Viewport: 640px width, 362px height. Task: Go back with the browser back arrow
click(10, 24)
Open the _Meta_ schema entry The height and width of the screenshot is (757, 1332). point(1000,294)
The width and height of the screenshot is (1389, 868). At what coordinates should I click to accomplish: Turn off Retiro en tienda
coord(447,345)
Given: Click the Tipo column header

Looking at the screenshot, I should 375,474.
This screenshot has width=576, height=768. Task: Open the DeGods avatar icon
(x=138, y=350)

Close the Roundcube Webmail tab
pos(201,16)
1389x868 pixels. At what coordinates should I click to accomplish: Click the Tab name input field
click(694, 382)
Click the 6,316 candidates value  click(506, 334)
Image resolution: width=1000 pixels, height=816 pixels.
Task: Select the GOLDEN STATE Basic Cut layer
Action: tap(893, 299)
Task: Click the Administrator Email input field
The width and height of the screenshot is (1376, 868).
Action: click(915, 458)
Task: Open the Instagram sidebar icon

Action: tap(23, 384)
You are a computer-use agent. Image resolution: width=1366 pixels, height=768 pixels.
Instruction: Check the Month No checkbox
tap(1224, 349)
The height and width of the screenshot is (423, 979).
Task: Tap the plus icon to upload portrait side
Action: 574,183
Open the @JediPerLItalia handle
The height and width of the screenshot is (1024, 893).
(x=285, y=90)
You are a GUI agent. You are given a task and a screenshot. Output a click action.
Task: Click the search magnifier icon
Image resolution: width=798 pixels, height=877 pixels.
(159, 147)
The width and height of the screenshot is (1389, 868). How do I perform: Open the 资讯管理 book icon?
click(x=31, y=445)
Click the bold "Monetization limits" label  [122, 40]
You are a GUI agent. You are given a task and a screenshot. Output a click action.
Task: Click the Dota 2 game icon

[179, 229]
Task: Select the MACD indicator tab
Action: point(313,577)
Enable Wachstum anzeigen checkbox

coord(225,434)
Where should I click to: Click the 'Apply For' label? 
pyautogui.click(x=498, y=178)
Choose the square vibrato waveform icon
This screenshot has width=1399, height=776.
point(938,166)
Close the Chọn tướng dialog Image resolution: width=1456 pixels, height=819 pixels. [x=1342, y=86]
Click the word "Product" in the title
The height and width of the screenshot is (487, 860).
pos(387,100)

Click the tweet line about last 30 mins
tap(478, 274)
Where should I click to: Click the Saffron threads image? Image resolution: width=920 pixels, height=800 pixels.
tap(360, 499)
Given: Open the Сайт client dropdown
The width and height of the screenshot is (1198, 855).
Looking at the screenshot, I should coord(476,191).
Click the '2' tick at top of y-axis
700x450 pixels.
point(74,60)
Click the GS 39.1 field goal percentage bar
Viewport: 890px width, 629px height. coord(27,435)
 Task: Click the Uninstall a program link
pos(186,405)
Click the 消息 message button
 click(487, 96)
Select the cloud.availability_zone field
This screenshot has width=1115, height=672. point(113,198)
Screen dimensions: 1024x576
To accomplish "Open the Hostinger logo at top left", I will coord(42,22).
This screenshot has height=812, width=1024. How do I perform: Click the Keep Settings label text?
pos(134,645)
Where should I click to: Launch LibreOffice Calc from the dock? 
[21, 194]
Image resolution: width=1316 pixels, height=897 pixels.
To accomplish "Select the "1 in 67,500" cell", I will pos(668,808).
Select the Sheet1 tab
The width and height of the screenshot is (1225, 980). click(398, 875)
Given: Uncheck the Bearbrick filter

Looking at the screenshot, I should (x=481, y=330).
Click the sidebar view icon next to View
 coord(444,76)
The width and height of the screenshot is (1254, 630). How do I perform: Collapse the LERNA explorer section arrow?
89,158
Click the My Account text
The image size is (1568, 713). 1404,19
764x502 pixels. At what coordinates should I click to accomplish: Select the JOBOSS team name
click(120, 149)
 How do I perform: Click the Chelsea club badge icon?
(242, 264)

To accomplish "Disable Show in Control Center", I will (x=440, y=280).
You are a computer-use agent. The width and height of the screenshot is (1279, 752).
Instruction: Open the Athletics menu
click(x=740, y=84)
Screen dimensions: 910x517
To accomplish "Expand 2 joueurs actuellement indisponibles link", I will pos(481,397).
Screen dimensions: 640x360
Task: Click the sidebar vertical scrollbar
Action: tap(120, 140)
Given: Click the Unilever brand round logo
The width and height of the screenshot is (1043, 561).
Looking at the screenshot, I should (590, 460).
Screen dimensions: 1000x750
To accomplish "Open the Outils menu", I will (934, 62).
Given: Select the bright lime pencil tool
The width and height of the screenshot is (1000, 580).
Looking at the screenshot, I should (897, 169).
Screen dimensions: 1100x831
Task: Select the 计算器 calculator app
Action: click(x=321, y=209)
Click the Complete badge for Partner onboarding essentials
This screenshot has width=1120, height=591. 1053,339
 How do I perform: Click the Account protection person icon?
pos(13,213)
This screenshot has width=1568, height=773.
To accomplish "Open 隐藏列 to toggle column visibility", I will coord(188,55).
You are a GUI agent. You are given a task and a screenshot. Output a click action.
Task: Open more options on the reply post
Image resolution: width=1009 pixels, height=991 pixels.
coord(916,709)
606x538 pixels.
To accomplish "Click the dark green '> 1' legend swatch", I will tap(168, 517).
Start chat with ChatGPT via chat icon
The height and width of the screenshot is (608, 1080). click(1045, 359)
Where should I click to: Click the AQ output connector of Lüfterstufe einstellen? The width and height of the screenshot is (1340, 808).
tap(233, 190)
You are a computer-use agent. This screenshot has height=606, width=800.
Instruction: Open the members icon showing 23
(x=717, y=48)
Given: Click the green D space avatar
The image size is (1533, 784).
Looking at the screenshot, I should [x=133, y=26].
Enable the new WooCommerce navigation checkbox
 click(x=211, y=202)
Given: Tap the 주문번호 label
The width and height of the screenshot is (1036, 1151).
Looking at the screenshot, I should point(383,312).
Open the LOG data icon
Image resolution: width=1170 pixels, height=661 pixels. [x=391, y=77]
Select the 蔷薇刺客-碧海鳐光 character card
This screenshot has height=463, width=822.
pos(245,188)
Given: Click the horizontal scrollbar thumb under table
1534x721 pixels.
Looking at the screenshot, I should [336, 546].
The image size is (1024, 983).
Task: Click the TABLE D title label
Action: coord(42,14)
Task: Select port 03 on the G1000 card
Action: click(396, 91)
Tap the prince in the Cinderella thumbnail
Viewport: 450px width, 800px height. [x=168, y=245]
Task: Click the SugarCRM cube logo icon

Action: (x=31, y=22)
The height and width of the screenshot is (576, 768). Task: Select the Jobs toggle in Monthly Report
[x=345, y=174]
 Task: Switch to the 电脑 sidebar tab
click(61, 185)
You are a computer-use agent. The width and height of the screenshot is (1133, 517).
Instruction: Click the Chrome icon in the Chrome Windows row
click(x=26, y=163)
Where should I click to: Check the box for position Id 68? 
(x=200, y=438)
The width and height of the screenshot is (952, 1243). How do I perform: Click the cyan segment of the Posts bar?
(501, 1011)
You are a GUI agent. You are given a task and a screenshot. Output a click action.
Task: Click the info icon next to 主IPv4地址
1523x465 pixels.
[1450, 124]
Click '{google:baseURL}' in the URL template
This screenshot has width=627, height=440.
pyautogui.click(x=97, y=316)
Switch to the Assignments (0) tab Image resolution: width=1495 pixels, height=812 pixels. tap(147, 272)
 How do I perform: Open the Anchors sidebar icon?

---------------

# Your assignment
Your task is to restate, word for word, only those lines above that fall between the line holding "Click the 6,316" and the line holding "Open the @JediPerLItalia handle", inclusive.

# Answer to this task
Click the 6,316 candidates value  click(506, 334)
Image resolution: width=1000 pixels, height=816 pixels.
Task: Select the GOLDEN STATE Basic Cut layer
Action: tap(893, 299)
Task: Click the Administrator Email input field
The width and height of the screenshot is (1376, 868).
Action: click(915, 458)
Task: Open the Instagram sidebar icon

Action: tap(23, 384)
You are a computer-use agent. Image resolution: width=1366 pixels, height=768 pixels.
Instruction: Check the Month No checkbox
tap(1224, 349)
The height and width of the screenshot is (423, 979).
Task: Tap the plus icon to upload portrait side
Action: 574,183
Open the @JediPerLItalia handle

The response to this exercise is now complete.